Today's review comes to us from Tegan O'Neil. She's taking a look at Little Girls, a graphic novel published by Image that they've been comparing to Sabrina and Optic Nerve. Gutsy. It's sort of like me comparing myself to Idris Elba and Snake Eyes. Aim for the fences!

The bits with the lions and hyenas are consistently better and more interesting than the sequences of the main characters interaction with themselves. Delaine seems to have a knack for wildlife, which is to be fair a difficult topic in the world of mainstream comics, where being able to draw a horse is second only to knowing how to draw a car on the list of “Optional Skills.” The book seems unsure at times whether it wants to be something more along the lines of an explicit coming-of-age story for the two young protagonists. There’s some of that, yes, but most of the book features the two Junior detectives chasing down answers regarding mysterious happenings, and then war between gangs of charismatic megafauna.

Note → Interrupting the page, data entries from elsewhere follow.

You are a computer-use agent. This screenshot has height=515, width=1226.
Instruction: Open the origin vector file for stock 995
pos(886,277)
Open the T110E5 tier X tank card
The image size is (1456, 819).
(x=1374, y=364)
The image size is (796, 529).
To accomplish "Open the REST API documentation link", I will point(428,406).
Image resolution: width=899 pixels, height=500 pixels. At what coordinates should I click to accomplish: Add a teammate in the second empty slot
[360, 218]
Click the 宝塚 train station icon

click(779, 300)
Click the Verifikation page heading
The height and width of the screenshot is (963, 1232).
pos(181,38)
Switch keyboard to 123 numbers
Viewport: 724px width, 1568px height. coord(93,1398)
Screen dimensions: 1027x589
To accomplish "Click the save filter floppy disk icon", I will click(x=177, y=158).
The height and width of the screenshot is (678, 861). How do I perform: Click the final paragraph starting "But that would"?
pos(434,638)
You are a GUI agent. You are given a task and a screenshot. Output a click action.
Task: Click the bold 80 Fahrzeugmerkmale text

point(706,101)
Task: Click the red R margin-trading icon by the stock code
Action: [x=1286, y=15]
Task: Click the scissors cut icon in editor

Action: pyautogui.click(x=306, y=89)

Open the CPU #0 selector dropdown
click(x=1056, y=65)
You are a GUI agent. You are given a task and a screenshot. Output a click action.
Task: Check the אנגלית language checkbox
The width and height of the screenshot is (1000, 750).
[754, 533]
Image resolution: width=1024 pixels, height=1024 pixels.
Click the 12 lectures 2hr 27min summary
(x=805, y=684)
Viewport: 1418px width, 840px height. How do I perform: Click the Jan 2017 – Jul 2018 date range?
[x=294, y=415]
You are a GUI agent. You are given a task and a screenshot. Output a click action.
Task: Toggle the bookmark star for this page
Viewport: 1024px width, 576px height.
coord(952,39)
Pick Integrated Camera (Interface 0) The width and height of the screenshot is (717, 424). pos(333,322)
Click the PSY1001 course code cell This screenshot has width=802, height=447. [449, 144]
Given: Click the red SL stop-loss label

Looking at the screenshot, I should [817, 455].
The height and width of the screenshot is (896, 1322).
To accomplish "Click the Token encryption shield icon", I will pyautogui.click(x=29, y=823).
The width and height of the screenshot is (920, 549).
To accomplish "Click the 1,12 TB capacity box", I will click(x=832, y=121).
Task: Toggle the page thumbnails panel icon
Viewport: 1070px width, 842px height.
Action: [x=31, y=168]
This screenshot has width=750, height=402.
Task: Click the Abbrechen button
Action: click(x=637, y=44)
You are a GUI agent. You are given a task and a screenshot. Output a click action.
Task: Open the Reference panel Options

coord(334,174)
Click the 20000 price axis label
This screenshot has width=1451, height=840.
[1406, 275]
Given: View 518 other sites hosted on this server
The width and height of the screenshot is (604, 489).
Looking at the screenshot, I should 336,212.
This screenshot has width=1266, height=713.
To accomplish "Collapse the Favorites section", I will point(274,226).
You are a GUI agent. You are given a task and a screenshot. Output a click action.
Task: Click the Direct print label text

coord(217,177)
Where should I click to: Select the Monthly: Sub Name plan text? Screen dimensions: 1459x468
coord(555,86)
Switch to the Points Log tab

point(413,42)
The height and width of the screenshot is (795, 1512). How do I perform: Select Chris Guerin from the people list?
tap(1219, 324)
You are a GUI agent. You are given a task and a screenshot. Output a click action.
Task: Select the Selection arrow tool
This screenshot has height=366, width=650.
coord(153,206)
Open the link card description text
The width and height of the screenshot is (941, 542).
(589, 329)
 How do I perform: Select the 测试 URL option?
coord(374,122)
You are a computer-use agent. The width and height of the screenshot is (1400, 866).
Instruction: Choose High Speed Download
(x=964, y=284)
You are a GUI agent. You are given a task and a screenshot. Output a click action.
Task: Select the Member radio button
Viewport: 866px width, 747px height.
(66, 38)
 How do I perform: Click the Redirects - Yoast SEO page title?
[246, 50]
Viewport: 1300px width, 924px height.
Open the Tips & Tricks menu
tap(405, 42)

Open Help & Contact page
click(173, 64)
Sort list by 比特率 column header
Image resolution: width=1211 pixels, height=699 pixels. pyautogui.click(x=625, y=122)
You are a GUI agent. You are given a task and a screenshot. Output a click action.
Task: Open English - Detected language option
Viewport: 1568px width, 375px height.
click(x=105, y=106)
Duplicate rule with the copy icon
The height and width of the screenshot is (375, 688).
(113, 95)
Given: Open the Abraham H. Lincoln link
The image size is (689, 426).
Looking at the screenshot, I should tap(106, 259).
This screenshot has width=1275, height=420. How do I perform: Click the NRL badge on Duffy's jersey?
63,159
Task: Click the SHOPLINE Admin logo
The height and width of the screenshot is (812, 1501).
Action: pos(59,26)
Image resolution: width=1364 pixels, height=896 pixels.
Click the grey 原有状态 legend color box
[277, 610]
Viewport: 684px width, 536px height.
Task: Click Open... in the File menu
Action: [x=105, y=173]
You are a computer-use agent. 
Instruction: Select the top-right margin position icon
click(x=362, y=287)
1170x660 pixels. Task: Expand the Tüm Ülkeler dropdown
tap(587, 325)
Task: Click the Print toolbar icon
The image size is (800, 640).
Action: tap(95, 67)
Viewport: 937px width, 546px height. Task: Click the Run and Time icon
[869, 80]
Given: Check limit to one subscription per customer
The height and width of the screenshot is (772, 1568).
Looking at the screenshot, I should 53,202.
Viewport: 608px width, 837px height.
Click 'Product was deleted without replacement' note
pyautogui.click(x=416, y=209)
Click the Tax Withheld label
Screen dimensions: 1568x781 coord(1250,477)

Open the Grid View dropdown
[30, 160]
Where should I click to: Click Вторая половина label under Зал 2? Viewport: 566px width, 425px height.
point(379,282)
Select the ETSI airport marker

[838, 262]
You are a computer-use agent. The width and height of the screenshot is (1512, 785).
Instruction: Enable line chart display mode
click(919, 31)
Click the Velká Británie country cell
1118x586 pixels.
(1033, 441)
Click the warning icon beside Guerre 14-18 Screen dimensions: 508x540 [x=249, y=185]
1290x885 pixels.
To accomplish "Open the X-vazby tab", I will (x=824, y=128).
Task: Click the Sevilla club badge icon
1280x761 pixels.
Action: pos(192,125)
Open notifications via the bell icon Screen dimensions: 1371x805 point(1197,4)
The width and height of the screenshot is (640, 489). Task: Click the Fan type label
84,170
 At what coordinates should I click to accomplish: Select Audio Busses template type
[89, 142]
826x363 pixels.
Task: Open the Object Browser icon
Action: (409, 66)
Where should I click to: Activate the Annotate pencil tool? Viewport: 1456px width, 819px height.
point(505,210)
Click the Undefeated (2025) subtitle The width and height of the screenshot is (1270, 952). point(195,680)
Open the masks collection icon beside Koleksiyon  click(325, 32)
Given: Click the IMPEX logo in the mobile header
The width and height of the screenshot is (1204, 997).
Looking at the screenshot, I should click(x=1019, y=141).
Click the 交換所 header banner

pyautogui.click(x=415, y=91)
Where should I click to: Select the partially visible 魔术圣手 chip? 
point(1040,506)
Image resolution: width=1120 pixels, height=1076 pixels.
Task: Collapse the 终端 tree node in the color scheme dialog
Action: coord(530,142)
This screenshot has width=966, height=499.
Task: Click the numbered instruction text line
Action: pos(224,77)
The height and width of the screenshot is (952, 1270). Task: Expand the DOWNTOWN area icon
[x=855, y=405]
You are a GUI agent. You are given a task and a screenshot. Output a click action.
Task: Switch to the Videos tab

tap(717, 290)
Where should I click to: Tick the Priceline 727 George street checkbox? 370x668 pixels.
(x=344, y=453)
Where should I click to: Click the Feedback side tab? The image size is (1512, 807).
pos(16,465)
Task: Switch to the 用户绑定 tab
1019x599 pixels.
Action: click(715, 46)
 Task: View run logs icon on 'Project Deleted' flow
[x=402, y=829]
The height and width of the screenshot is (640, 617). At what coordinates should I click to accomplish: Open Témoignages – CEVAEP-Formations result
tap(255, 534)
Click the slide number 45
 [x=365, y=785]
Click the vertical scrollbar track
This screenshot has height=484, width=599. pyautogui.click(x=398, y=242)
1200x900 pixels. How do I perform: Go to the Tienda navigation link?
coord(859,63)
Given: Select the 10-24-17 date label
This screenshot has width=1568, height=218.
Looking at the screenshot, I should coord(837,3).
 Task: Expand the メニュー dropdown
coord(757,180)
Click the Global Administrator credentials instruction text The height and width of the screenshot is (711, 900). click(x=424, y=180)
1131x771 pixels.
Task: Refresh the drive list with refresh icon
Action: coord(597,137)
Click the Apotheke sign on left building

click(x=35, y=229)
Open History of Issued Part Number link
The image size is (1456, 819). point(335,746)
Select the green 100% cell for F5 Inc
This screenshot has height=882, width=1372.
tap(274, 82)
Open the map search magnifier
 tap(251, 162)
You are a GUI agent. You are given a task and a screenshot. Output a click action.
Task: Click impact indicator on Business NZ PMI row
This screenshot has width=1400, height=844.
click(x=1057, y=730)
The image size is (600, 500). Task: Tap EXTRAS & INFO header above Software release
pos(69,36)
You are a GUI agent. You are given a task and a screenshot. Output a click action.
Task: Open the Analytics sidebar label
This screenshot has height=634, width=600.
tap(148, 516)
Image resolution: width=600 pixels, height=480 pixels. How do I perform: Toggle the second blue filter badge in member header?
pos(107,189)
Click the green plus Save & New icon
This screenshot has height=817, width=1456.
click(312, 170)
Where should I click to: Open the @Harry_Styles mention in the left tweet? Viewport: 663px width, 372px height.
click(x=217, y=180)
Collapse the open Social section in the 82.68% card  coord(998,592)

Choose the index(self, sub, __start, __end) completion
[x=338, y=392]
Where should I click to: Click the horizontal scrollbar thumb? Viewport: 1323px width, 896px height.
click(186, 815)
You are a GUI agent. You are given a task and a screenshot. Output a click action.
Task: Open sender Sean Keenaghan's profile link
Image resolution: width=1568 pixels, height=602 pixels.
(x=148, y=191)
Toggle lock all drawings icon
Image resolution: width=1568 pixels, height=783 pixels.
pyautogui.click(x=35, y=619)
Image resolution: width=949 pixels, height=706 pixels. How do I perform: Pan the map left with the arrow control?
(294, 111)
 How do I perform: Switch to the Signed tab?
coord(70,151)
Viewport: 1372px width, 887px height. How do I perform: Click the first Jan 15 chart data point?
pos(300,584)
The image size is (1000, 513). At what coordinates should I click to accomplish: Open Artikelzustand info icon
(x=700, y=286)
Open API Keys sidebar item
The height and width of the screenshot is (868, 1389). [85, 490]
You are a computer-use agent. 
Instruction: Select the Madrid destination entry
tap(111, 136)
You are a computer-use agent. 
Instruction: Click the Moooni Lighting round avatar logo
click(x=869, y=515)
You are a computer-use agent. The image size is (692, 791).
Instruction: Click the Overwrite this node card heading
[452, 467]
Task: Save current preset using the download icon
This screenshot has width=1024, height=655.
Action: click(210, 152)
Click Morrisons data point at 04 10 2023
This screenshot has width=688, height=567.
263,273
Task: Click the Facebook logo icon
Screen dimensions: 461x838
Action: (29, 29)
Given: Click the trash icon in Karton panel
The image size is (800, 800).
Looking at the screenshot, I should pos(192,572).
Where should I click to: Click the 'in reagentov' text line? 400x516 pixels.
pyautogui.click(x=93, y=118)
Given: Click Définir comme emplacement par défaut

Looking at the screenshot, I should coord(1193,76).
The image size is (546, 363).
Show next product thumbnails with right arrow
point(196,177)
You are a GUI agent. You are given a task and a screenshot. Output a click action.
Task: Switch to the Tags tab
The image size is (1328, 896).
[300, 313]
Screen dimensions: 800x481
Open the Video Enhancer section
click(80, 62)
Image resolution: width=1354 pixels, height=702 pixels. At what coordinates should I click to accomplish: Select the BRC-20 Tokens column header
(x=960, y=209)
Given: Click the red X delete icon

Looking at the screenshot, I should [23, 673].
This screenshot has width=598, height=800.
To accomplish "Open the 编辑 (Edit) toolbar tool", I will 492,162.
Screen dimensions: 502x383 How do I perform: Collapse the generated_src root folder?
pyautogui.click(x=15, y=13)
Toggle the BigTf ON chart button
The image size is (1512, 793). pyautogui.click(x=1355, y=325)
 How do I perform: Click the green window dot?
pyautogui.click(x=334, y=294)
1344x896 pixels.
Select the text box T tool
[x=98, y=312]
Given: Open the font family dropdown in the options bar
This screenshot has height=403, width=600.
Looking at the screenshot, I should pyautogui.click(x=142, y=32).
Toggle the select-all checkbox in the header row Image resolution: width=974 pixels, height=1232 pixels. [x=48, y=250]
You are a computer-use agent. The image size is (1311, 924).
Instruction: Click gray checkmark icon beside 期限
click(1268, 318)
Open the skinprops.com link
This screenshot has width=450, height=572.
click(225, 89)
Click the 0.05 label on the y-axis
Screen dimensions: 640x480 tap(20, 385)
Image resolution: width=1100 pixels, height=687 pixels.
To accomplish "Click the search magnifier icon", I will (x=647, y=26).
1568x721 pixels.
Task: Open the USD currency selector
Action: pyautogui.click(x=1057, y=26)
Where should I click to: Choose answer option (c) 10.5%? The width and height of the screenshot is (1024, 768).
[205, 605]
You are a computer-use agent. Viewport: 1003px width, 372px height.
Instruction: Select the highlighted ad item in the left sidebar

Over at (the Eisner-nominated!) Comicosity, Véronique Emma Huxbois is writing a piece directly aimed at my heart, as it focuses on Lone Wolf & Cub and its many children. There's all kinds of bold claims being made, only a few of which are backed up, I don't care: Lone Wolf! And Cub! 

Over at Book Riot, Jessica Plummer has a rundown of Power Girl's various costumes over the decades in which that character has existed. I had forgotten some of these, and like all important tragedies, we must never forget.

Smash Pages broke the unfortunate news that Ethan has just became the cooler of the two Van Scivers for the first time since there was more than one to pick from. Sometimes you just gotta say no, Noah!

Over at The MNT, Sara Century talks with Gilbert Hernandez, and he gets pretty specific about where things are going with his current run of L&R stories. 

Bleeding Cool caught up with the fact that the CIA was tabling at Washington DC's Awesome Con, and the Beat went even harder in the paint with it. As someone who has worked for a large, bureaucratic type company, this is the kind of occurrence that makes me wish we lived in a world where I had a giant expense account and my own personal Seymour Hersh to send after this story: I want to know everything. I want to know who came up with the idea at the CIA that Awesome Con was a place where they'd get some good candidates for employment, I want to know whether that person was high up in the chain of command and therefore no one could say "you're a fucking moron, no" or whether the person was low on the chain of command and is possessed with such a powerful charisma that faced zero conflict when pitching this to the people upstairs. And then when they got it approved--where did it go from there? How did they decide which stock photo they were going to use for the ad, and what the tweets were gonna read like? We've got a million oral histories of when Anne Hathaway got the call that she was gonna be Catwoman--why can't the comics community be graced with the staff and budget necessary to go after the CIA? Life is a miserable, unfair place.